Oil will take precedence over politics when Canada’s central bank considers next month whether to cut interest rates in the middle of an election campaign.
Prices for the nation’s biggest export are below $50 a barrel and about $20 less than the Bank of Canada assumed in July when Governor Stephen Poloz cut the benchmark rate for the second time this year, to 0.5 percent. If that persists it may add more slack to an economy Poloz has said will take almost two years to recover.
The rate decision set for Sept. 9 is the only one scheduled during the election campaign Prime Minister Stephen Harper began this month for the Oct. 19 vote. Swaps trading Thursday suggested about a 20 percent chance of a rate cut. Poloz may respond if there’s evidence of new damage from the swoon in oil, according to Mark Chandler, head of fixed-income strategy at Royal Bank of Canada’s RBC Capital Markets unit in Toronto.
“I don’t think you can rule it out,” he said by telephone of a possible September rate cut, “they would want to keep that option open.” The drop in oil, he said, puts policy makers “in a difficult position.”
The central bank moved interest rates during election campaigns in 2008, 2006 and 1997. “History shows that being in the midst of a federal election should not be a restraining factor,” Chandler said in a research note. Poloz has also made judgments this year that had political fallout, such as a July forecast showing two straight declines in quarterly output that some economists dub a technical recession.
Bank of Canada spokeswoman Louise Egan cited an April press conference that Poloz gave when asked Thursday about the campaign and rate decisions. “We have a job to do and we can go about that job independent of what’s going on with the government,” the governor said at the time.
Harper has staked part of his re-election bid on sound economic management including tax cuts and gains in the labor and housing markets. Polls suggest a three-way race between Harper’s Conservatives, Tom Mulcair’s New Democratic Party and Justin Trudeau’s Liberals, with the opposition leaders saying the shrinking economy suggests mismanagement.
Voters decide about the economy and who should run it based more on their own situation than on messages from the central bank or other agencies, according to Bruce Anderson, chairman of polling firm Abacus Data.
“A little bit more up or down isn’t going to dramatically alter the political consequences,” he said by telephone. Abacus published a poll Thursday showing sharply weakened perceptions of the economy, with 55 percent of respondents describing it as being in a “mild recession.”
Poloz declined to comment at a July 15 press conference on whether Canada had suffered a recession or if fiscal stimulus was needed. His July rate cut followed a January reduction taken on early evidence that cheaper crude would trigger a drop in energy investment. Since then companies from Suncor Energy Inc. to Trican Well Service Ltd. have scaled back operations.

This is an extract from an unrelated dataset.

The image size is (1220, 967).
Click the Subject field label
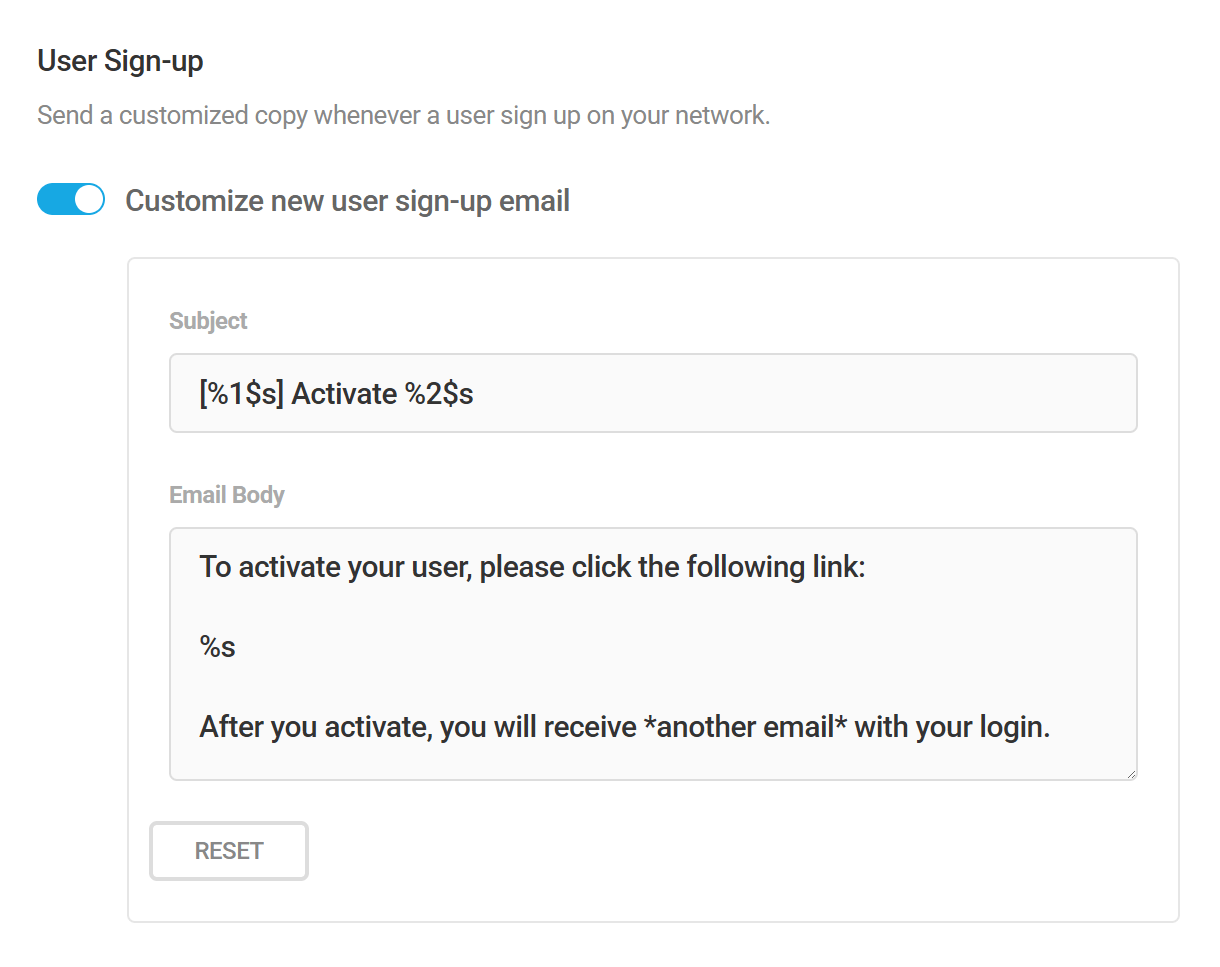pos(207,321)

The fresh decline in oil prices “does put some pressure on the bank to address it” in the next rate decision, said Randall Bartlett, senior economist at Toronto-Dominion Bank. At the same time, energy companies have likely made the biggest cuts already, meaning “the situation for the bank isn’t nearly as dire as it was in January or in July.”
The world’s 11th largest economy is also being helped by a Canadian dollar that fell this month to the lowest since 2004 and on Thursday afternoon was about C$1.31 per U.S. dollar. There’s one other way it’s worth waiting for a rebound: the U.S. Federal Reserve is signaling it will tighten, which Poloz has called a sign of whether Canada can ride a U.S. recovery.
“He is going to skip the next meeting,” said Luc Vallee, chief strategist at Laurentian Bank Securities in Montreal. “This is a safer place both in terms of economic information and in terms of not having to deal with controversy.”
None of the 20 economists surveyed by Bloomberg are predicting a rate cut through the end of September. However no economist predicted the January cut, suggesting Poloz won’t be deterred from action if he sees another slump, according to Jimmy Jean, a strategist in the fixed-income group at Desjardins Capital Markets.
“He wouldn’t let himself be influenced by the fact that there is an election campaign going on,” Jean said from Montreal. “He’s shown he can be fairly independent of either political considerations or what the market thinks.”
There is more prospect for a rate cut at the October meeting, which falls two days after the election, economists said. Investors are also looking to the fall, with swaps trading suggesting about a 50 percent chance of a rate cut on Oct. 21. That meeting also coincides with a new Monetary Policy Report and revised growth projection, just as the moves in January and July did.
“They have been reluctant to move in between,” those reports, Chandler said. “I don’t think, based on what history has told us, that it’s the campaign itself that will matter.”